■ **TASK DESCRIPTION**
Render each non-blank line of the data below as a row in a Markdown table with two columns, Row and Line. Put the line's number in Row and its text in Line, and skip all blank lines.

Records taken from a dataset:
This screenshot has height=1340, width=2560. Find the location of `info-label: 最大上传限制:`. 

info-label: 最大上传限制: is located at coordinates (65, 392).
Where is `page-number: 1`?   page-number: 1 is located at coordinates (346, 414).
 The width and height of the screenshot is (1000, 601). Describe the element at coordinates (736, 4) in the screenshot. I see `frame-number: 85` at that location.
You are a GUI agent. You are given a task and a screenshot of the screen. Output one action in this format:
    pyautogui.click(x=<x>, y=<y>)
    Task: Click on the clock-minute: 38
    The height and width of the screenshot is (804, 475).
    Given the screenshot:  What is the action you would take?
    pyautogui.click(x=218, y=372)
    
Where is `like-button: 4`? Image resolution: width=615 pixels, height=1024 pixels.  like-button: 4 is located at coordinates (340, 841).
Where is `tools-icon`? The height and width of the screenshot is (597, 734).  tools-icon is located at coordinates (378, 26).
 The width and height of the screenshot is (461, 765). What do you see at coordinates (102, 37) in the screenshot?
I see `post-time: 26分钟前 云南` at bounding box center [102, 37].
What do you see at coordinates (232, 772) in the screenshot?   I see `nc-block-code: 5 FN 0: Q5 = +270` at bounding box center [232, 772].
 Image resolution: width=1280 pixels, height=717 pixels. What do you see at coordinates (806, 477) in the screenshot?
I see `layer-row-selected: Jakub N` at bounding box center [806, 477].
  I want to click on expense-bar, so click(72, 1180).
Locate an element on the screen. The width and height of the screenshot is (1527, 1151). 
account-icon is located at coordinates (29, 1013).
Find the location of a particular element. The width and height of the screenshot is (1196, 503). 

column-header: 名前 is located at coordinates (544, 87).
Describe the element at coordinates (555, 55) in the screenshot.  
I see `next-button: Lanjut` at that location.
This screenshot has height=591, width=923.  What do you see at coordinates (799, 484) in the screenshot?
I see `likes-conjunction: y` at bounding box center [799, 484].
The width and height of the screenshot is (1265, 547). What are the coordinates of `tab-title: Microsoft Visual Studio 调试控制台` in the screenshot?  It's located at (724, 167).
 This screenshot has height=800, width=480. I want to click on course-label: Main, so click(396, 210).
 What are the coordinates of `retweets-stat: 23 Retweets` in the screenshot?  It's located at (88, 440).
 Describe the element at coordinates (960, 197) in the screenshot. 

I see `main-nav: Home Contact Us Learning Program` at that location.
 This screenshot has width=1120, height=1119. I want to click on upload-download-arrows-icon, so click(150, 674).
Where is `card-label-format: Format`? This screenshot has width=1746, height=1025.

■ **TASK OUTPUT**
| Row | Line |
|---|---|
| 1 | This screenshot has height=1340, width=2560. Find the location of `info-label: 最大上传限制:`.  |
| 2 | info-label: 最大上传限制: is located at coordinates (65, 392). |
| 3 | Where is `page-number: 1`?   page-number: 1 is located at coordinates (346, 414). |
| 4 |  The width and height of the screenshot is (1000, 601). Describe the element at coordinates (736, 4) in the screenshot. I see `frame-number: 85` at that location. |
| 5 | You are a GUI agent. You are given a task and a screenshot of the screen. Output one action in this format: |
| 6 |     pyautogui.click(x=<x>, y=<y>) |
| 7 |     Task: Click on the clock-minute: 38 |
| 8 |     The height and width of the screenshot is (804, 475). |
| 9 |     Given the screenshot:  What is the action you would take? |
| 10 |     pyautogui.click(x=218, y=372) |
| 11 | Where is `like-button: 4`? Image resolution: width=615 pixels, height=1024 pixels.  like-button: 4 is located at coordinates (340, 841). |
| 12 | Where is `tools-icon`? The height and width of the screenshot is (597, 734).  tools-icon is located at coordinates (378, 26). |
| 13 |  The width and height of the screenshot is (461, 765). What do you see at coordinates (102, 37) in the screenshot? |
| 14 | I see `post-time: 26分钟前 云南` at bounding box center [102, 37]. |
| 15 | What do you see at coordinates (232, 772) in the screenshot?   I see `nc-block-code: 5 FN 0: Q5 = +270` at bounding box center [232, 772]. |
| 16 |  Image resolution: width=1280 pixels, height=717 pixels. What do you see at coordinates (806, 477) in the screenshot? |
| 17 | I see `layer-row-selected: Jakub N` at bounding box center [806, 477]. |
| 18 |   I want to click on expense-bar, so click(72, 1180). |
| 19 | Locate an element on the screen. The width and height of the screenshot is (1527, 1151).  |
| 20 | account-icon is located at coordinates (29, 1013). |
| 21 | Find the location of a particular element. The width and height of the screenshot is (1196, 503).  |
| 22 | column-header: 名前 is located at coordinates (544, 87). |
| 23 | Describe the element at coordinates (555, 55) in the screenshot.   |
| 24 | I see `next-button: Lanjut` at that location. |
| 25 | This screenshot has height=591, width=923.  What do you see at coordinates (799, 484) in the screenshot? |
| 26 | I see `likes-conjunction: y` at bounding box center [799, 484]. |
| 27 | The width and height of the screenshot is (1265, 547). What are the coordinates of `tab-title: Microsoft Visual Studio 调试控制台` in the screenshot?  It's located at (724, 167). |
| 28 |  This screenshot has height=800, width=480. I want to click on course-label: Main, so click(396, 210). |
| 29 |  What are the coordinates of `retweets-stat: 23 Retweets` in the screenshot?  It's located at (88, 440). |
| 30 |  Describe the element at coordinates (960, 197) in the screenshot.  |
| 31 | I see `main-nav: Home Contact Us Learning Program` at that location. |
| 32 |  This screenshot has width=1120, height=1119. I want to click on upload-download-arrows-icon, so click(150, 674). |
| 33 | Where is `card-label-format: Format`? This screenshot has width=1746, height=1025. |